Slidedeck Presentation Only (no paper submitted)

4C_2_Pike

Abstract

Background
Bicycle helmets have been mandatory for cyclists of all ages in the province of British Columbia (BC) since 1996. Despite the law, many cyclists still do not wear a helmet, and so head injuries among this group represent a large human and economic burden. Preventable is a social marketing campaign focused on shifting public attitudes towards injury prevention, and has been active in the province of BC since 2009. Past campaign activity has focused on messaging to encourage safe cycling practices, including helmet use. The Health Action Process Approach (HAPA) is a behaviour change model that can be applied to explain the impact of the Preventable campaign on the transition between intention and action, in the context of bicycle helmet use.

Method
Four hundred cyclists across BC aged 25-54 years completed an online survey.

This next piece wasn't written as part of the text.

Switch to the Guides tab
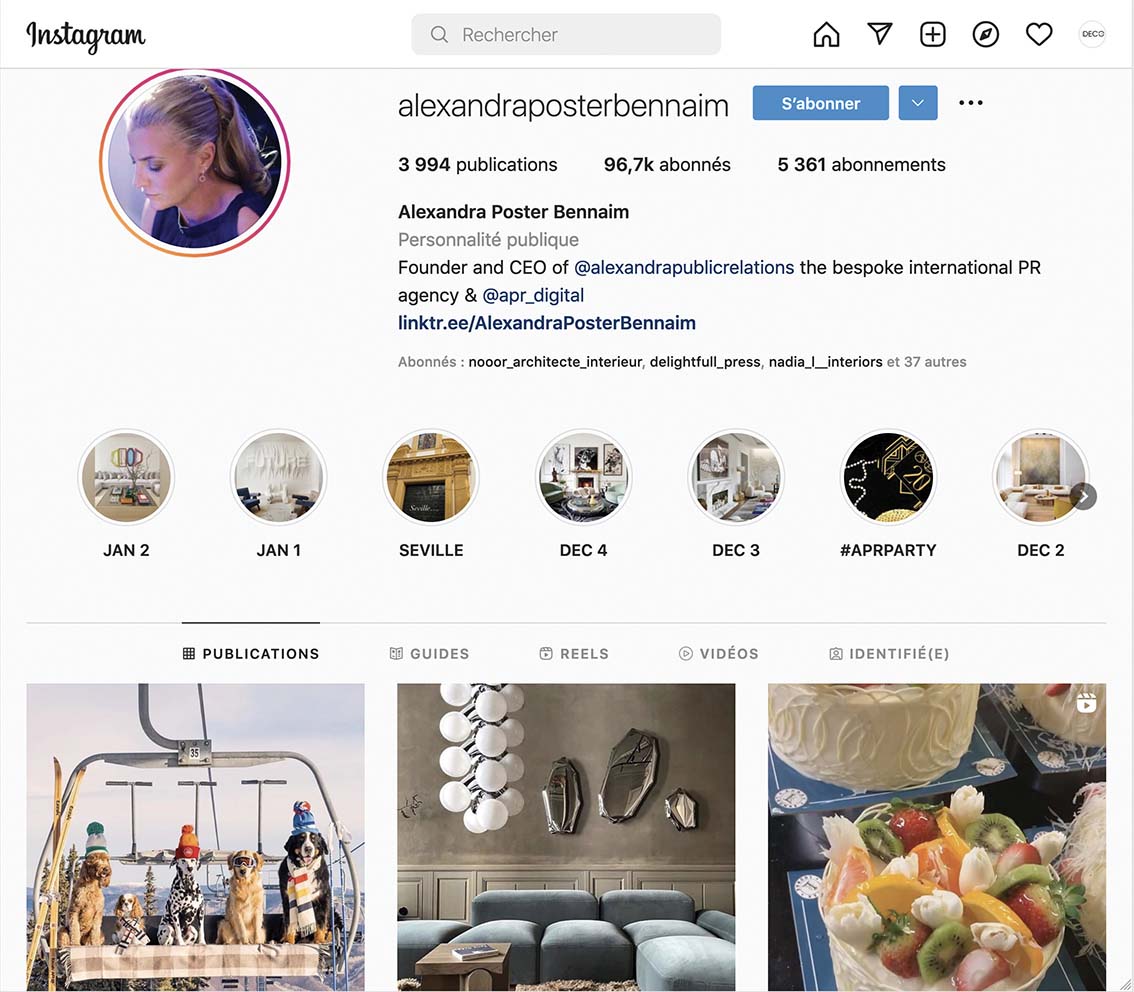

Demographic information, cycling habits, injury attitudes, and recall of the Preventable campaign were collected and measured in the 36-item questionnaire. Path analysis was used to evaluate impact of each component of the HAPA model on both behavioural intentions and outcomes. The Preventable campaign was evaluated through t-test comparisons after Propensity Score Matching (PSM) and Generalized Linear Modelling (GLM) were applied as a sensitivity analysis. PSM and GLM matched/adjusted for the same covariates: age, sex, marital status, education, employment status, region of residence, frequency of bicycle use, type of cyclist, having children under 16 years of age, and injury history.

Results
Self-efficacy and legislational intention were most predictive of intention to wear a helmet, which itself strongly predicted behaviour, but was moderated by planning. Perceived risk of injuries, the perceived risk of being caught not wearing a helmet, and outcome expectancies had no significant impact on the intention to wear a helmet. GLM analysis showed that exposure to the Preventable campaign was significantly associated with higher values in self-efficacy, intention and bicycle helmet use.

Conclusion:
Self-efficacy and planning are important points of action for the promotion of helmet use. The approach of the Preventable campaign has demonstrated a positive impact on helmet use behaviour among adult cyclists in BC.